Exercise brief
In the interview excerpt, what does Rahasya call the biggest misunderstanding?

Document extract

======

Rick: Well, I think as old seekers, we have been preparing the ground for decades, doing the dirty work, shovelling the rocks. And some of these young kids that are coming in now, you see these really young folks that are just beaming and are having levels of experience that are beyond anything I have had so far. And they haven’t done that much yet, but some really special people are coming along. It’s sort of like maybe we got sent down to be the shock troops to clean things up again before they came in. It all has kind of its own timing. I mean, at the time of Osho, we were really purifying the mind, and Osho’s vision was so strong to allow this awakening to happen. And we tried to find some explanation through Osho’s words about the Oneness University. And actually, there is one lecture where he predicted that towards the end of the century, before 2000, there will be a big group in India, like originating in India, that will spread awakening all around the world. And obviously, among many other people, this is what’s happening through the Oneness. It’s quite amazing. And of course, I wouldn’t believe the extraordinary stories of 100% awakening through one phone call. That is kind of the excitement of awakening happening, but I wouldn’t completely dismiss it either, because a lot is happening.

Rick: And also, the word “awakening” should always be qualified, because there are many degrees of awakening, and there are many degrees of stability of awakening. We’ve all had experiences which have come and gone, but obviously something significant is happening, it’s not just all imagination. And on the one hand, all this hyperbole and excitement about 800 people getting enlightened in a phone call, it does lend itself to disillusionment later on, if a person really buys into it too literally or too strongly. I’ve learned to take everything with a grain of salt, which doesn’t mean I’m cynical, but it just means that, “Okay, fine, I’m sure there’s some truth in that, but there’s always the other hand.”

Rahasya: Exactly, exactly. I think that’s an intelligent way to see it. And kind of something very, very beautiful is happening. And what you said before, I think that is very important. If I look at myself, while in Pune with Osho, I had so many awakening experiences where the mind would say, “I’ve got it,” and then it went again. And I know many people who say, “I was awakened for so and so long, and it’s gone.” And I think the biggest misunderstanding is the confusion between an awakening experience and the awakened state, which is an underlying hum of presence, I could call it, because every experience comes and goes. I mean, I had extreme cosmic consciousness experiences, God-realization experiences, but that comes and goes. Ultimately, if somebody asks, “Are you awakened?” I cannot answer, because it’s not a static label that you can put on yourself, “This is who you are now.”

Rick: Right, and there also is no “you” who gets awakened.

Rahasya: Exactly, there’s nobody there. I prefer the word “awakening.” It’s a constant unfolding into dimensions that keep opening and keep opening for everyone.

======

Given information
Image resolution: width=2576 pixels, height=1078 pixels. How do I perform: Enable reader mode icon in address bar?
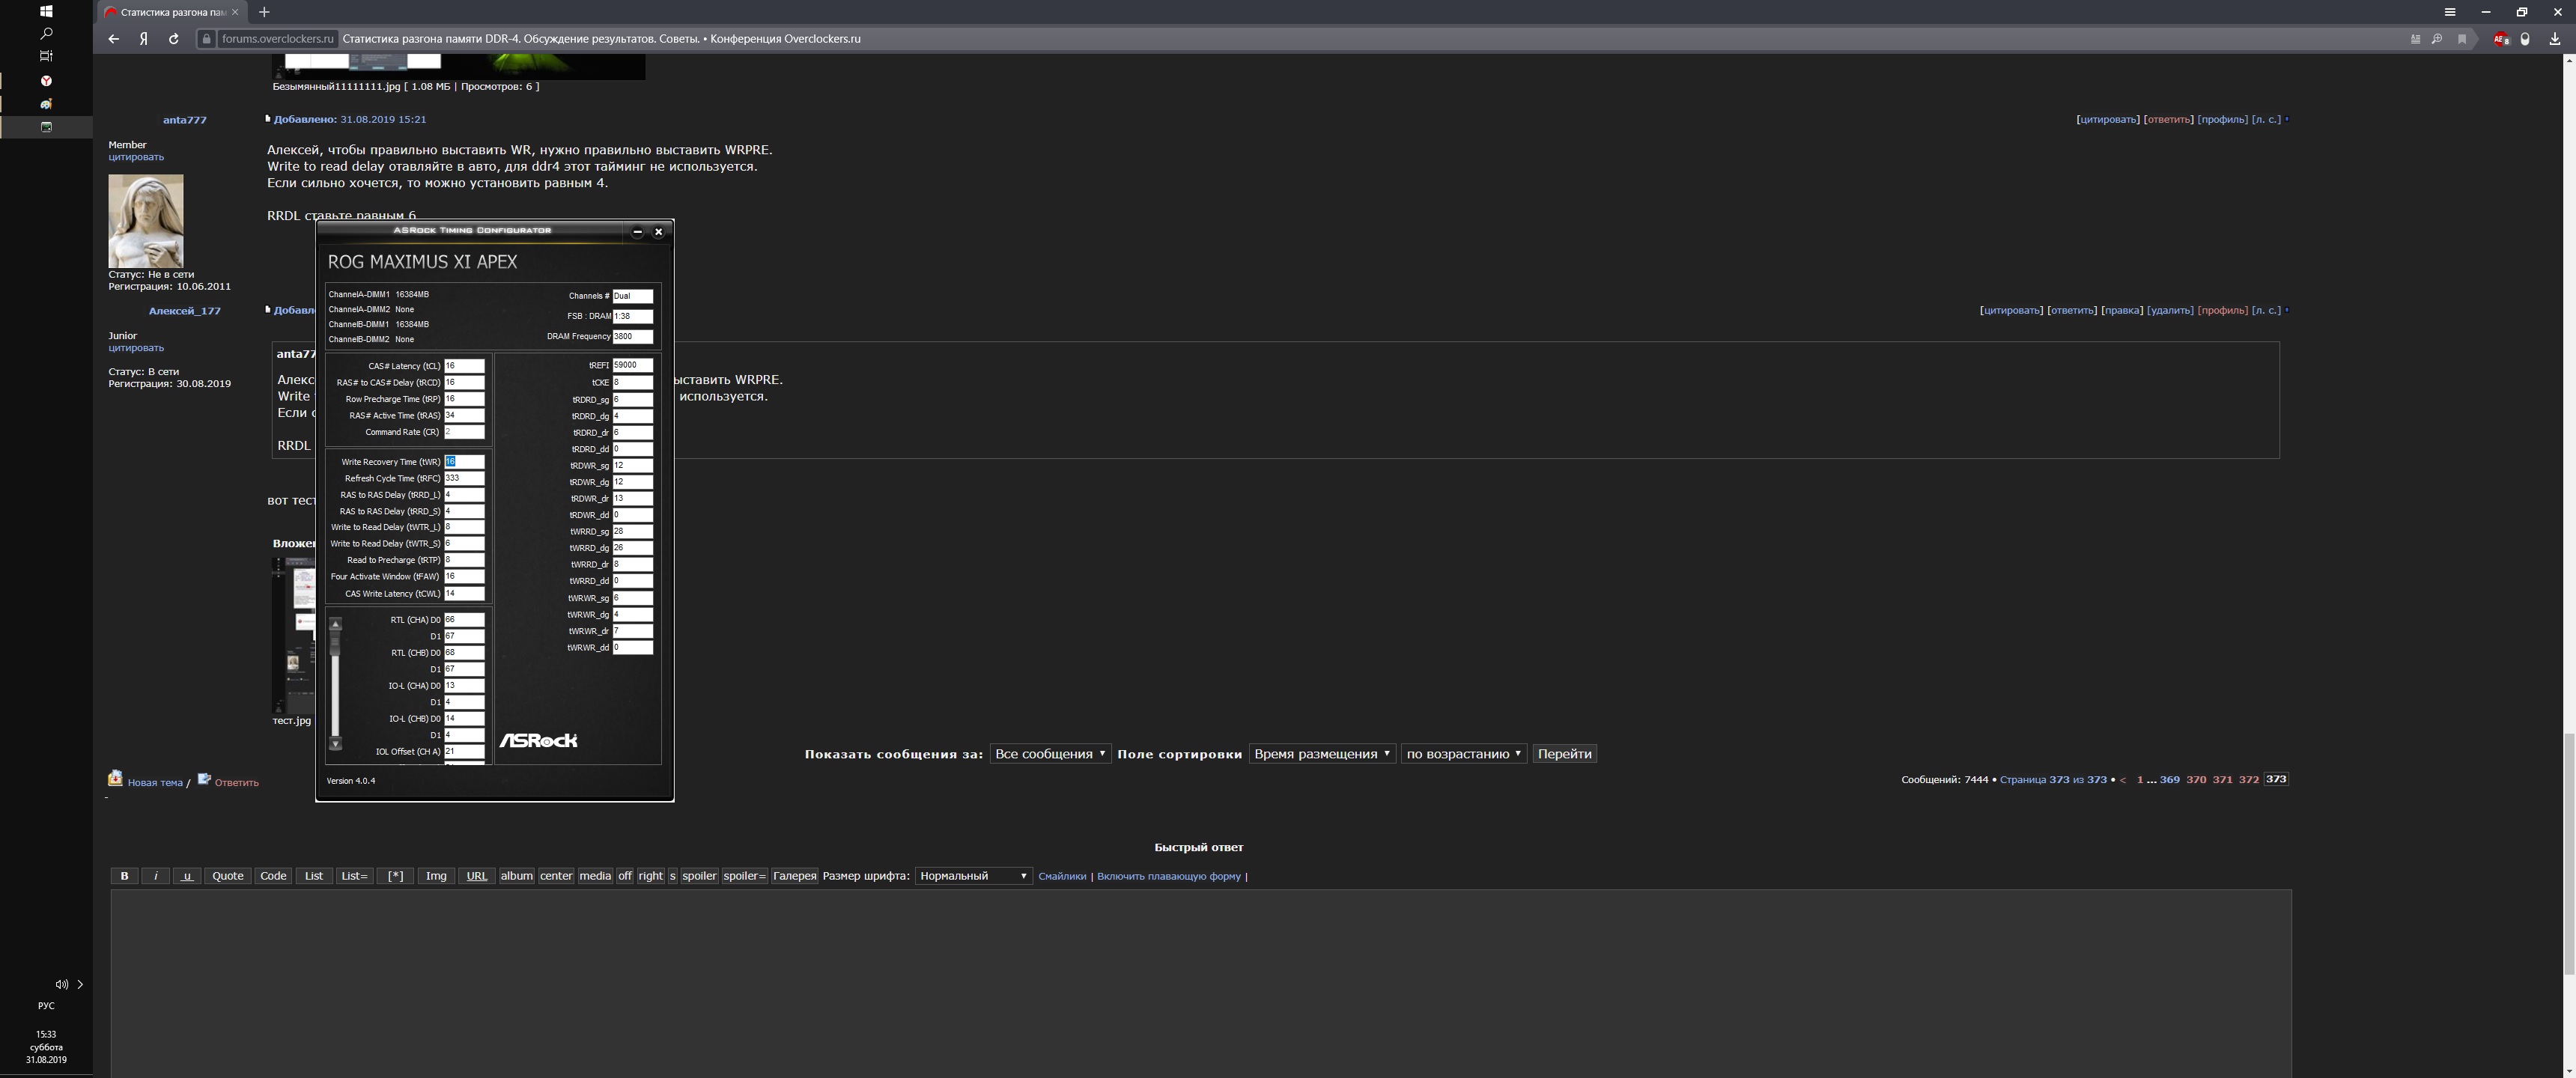[x=2415, y=39]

======

Result
The confusion between an awakening experience and the awakened state.